Contoh pemakaian kata hanya dan saja yang tepat menurut kaidah bahasa Indonesia
(1) Saya hanya memiliki dua orang anak.
(2) Saya memiliki dua orang anak saja.
(3) Orang itu hanya memikirkan diri sendiri.
(4) Orang itu memikirkan diri sendiri saja.

Jam dan Pukul
Kata jam dan pukul masing-masing mempunyai makna sendiri, yang berbeda satu sama lain. Hanya saja, sering kali pemakaian bahasa kurang cermat dalam menggunakan kedua kata itu, masing-masing sehingga tidak jarang digunakan dengan maksud yang sama.
Kata jam menunjukkan makna 'masa atau jangka waktu', sedangkan kata pukul mengandung pengertian 'saat atau waktu'.
Dengan demikian, jika maksud yang ingin diungkapkan adalah 'waktu atau saat', kata yang tepat digunakan adalah pukul, seperti pada contoh berikut.
Rapat itu akan dimulai pada pukul 10.00
Sebaliknya, jika yang ingin diungkapkan itu 'masa' atau 'jangka waktu', kata yang tepat digunakan adalah jam, seperti pada kalimat contoh berikut.

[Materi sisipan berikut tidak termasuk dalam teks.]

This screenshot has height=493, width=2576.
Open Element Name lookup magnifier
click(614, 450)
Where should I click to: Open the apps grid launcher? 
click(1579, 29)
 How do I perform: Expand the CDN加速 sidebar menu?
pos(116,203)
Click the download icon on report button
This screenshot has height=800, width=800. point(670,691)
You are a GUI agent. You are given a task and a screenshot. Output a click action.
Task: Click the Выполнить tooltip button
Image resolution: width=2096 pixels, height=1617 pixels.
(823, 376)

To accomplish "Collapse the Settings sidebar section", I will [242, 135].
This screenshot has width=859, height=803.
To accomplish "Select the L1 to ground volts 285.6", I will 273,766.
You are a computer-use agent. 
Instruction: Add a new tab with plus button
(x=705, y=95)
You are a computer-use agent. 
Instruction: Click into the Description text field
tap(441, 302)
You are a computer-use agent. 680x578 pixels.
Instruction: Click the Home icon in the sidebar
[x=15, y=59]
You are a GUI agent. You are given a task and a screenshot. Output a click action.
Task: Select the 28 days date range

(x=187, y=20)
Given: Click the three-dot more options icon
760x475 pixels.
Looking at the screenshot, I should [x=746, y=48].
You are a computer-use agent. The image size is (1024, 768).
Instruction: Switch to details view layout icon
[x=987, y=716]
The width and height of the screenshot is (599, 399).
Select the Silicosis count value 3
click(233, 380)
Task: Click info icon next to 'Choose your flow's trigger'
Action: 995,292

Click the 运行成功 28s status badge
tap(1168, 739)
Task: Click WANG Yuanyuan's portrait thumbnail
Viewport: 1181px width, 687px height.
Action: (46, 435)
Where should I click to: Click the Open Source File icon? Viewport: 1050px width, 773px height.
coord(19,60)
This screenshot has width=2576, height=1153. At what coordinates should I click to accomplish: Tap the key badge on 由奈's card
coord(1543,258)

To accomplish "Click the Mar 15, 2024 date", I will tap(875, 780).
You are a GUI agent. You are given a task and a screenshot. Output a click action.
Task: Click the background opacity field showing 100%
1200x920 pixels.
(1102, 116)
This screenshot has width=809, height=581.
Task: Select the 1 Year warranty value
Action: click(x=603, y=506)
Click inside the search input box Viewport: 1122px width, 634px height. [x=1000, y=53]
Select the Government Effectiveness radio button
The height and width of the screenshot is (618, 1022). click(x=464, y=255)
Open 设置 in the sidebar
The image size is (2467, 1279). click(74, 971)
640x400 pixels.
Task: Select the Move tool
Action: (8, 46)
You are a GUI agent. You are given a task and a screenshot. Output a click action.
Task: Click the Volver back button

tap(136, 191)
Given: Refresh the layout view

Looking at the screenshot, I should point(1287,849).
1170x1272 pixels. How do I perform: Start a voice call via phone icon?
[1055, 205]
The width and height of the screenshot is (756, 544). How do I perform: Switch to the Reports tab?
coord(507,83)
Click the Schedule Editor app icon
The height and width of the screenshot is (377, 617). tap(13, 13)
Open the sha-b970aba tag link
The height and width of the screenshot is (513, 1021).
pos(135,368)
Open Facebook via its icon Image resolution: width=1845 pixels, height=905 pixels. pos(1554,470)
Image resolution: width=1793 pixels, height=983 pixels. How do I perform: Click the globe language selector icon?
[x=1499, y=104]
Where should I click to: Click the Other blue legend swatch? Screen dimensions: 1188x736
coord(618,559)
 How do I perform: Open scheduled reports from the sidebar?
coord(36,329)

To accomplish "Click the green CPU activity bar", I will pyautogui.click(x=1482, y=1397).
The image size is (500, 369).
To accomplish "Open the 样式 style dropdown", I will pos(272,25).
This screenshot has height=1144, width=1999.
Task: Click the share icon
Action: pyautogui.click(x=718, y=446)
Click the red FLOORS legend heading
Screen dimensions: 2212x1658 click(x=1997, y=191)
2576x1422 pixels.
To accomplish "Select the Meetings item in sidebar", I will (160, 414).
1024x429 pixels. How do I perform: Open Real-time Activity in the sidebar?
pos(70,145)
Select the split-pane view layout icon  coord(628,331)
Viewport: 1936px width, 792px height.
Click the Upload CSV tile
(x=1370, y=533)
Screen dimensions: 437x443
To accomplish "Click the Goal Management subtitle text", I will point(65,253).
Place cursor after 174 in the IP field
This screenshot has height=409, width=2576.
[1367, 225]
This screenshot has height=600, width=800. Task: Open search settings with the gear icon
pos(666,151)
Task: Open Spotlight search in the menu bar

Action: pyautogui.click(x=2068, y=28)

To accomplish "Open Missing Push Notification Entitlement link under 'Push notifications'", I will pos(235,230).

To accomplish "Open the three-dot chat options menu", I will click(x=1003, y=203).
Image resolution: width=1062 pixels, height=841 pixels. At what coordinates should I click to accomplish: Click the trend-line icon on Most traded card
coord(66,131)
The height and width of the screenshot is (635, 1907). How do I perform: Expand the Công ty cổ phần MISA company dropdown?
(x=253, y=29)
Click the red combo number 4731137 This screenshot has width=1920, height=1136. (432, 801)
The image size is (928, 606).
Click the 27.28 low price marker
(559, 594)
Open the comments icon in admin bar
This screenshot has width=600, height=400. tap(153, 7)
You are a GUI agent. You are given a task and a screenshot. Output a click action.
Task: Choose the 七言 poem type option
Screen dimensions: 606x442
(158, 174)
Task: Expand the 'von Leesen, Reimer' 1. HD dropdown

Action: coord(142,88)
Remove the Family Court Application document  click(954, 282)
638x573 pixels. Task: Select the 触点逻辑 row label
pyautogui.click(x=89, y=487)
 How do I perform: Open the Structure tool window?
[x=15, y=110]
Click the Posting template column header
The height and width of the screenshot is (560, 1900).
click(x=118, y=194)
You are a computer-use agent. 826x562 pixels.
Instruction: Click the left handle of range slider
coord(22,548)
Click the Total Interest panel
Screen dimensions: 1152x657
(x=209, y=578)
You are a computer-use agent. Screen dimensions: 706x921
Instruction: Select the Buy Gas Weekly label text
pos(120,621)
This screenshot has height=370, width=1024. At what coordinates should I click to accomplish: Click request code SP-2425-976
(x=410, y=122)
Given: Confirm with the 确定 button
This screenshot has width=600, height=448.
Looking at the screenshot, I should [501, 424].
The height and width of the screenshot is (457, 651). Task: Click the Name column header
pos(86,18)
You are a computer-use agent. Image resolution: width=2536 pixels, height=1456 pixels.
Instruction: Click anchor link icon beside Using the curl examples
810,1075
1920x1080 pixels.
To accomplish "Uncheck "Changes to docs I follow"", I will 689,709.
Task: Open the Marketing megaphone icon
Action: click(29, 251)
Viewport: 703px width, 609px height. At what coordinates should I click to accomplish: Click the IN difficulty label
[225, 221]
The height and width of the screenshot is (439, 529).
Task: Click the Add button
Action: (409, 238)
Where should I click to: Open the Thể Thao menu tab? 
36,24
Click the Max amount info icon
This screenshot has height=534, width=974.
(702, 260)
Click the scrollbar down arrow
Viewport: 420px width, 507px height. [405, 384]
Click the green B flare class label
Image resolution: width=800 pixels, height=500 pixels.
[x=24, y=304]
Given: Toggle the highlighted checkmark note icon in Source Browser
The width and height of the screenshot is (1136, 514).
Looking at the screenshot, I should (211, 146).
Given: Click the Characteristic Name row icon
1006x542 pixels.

Kami bekerja selama delapan jam sehari
Selain digunakan untuk menyatakan arti 'masa' atau jangka waktu', kata jam juga berarti 'benda penunjuk waktu' atau 'arloji', seperti pada kata jam dinding atau jam tangan.
Juara dan Pemenang
Adakah perbedaan makna kata juara dan pemenang? Untuk mengetahui jawaban pertanyaan itu, kita perlu mengetahui makna kedua kata itu.
juara
(1) 'orang (regu) yang mendapat kemenangan dalam pertandingan terakhir
(2) 'ahli; terpandai dalam sesuatu (pelajaran dan sebagainya)'
(3) 'pendekar; jagoan'
(4) 'pengatur dan pelerai dalam persabungan ayam'
(5) 'pemimpin peralatan (pesta dan sebagainya)'.
pemenang 'orang (pihak) yang menang'
Kata pemenang dapat dipakai untuk orang yang menang bertanding atau berlomba, tetapi tidak dapat dipakai untuk menyatakan orang terpandai di kelas.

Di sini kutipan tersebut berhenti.